INSTRUCTIONS FOR THE TASK >>
After reading the data below, copy out every line that contains the word "will".

INFORMATION SUPPLIED >>
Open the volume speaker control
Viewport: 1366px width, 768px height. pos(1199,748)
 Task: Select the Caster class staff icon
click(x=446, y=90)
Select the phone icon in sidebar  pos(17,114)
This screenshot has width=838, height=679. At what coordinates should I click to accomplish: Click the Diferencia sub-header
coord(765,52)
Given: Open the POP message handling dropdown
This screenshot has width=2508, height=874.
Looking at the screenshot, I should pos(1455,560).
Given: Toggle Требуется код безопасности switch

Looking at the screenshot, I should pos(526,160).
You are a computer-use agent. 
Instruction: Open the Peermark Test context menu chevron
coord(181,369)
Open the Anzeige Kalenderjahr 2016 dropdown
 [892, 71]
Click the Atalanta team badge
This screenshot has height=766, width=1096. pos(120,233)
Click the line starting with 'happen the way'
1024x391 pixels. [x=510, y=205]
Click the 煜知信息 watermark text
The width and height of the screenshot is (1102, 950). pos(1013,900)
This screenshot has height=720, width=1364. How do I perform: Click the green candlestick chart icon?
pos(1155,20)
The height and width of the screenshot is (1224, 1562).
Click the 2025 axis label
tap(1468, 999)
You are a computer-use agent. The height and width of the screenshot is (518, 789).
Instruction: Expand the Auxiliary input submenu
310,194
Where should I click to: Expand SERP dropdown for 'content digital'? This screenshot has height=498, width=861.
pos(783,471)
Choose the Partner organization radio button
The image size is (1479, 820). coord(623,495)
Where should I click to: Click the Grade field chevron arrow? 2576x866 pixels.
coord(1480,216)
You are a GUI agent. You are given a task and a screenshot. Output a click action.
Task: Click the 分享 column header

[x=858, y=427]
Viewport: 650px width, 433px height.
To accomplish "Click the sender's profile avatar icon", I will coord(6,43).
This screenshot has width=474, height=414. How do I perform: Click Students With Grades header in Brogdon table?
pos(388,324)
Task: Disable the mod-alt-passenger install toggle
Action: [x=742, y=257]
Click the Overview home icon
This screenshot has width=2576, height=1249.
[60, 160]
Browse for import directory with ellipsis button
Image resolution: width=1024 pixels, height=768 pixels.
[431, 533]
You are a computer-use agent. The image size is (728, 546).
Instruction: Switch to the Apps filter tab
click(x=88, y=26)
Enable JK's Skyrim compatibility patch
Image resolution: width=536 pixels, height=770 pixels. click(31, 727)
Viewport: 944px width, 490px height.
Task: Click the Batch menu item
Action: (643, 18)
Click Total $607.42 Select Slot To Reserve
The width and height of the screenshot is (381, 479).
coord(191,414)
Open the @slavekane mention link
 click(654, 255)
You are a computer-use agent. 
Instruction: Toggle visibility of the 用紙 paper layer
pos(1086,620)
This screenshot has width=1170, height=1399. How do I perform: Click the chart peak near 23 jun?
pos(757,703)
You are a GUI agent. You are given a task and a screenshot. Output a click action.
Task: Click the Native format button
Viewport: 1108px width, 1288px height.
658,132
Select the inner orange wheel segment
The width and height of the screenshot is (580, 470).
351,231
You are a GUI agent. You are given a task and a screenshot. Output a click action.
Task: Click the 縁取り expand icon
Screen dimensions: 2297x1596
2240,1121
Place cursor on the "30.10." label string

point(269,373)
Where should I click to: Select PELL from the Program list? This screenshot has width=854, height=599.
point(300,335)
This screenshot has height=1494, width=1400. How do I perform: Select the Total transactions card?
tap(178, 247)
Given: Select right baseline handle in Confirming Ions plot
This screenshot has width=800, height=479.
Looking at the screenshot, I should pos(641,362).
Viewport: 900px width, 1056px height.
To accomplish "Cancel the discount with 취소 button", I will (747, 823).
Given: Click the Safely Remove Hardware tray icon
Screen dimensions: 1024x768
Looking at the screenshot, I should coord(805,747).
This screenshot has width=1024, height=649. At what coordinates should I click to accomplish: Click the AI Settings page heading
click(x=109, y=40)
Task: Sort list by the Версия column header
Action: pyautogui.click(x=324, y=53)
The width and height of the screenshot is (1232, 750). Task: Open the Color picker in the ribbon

ANSWER TO THIS PROBLEM >>
To accomplish "Click the sender's profile avatar icon", I will coord(6,43).
To accomplish "Cancel the discount with 취소 button", I will (747, 823).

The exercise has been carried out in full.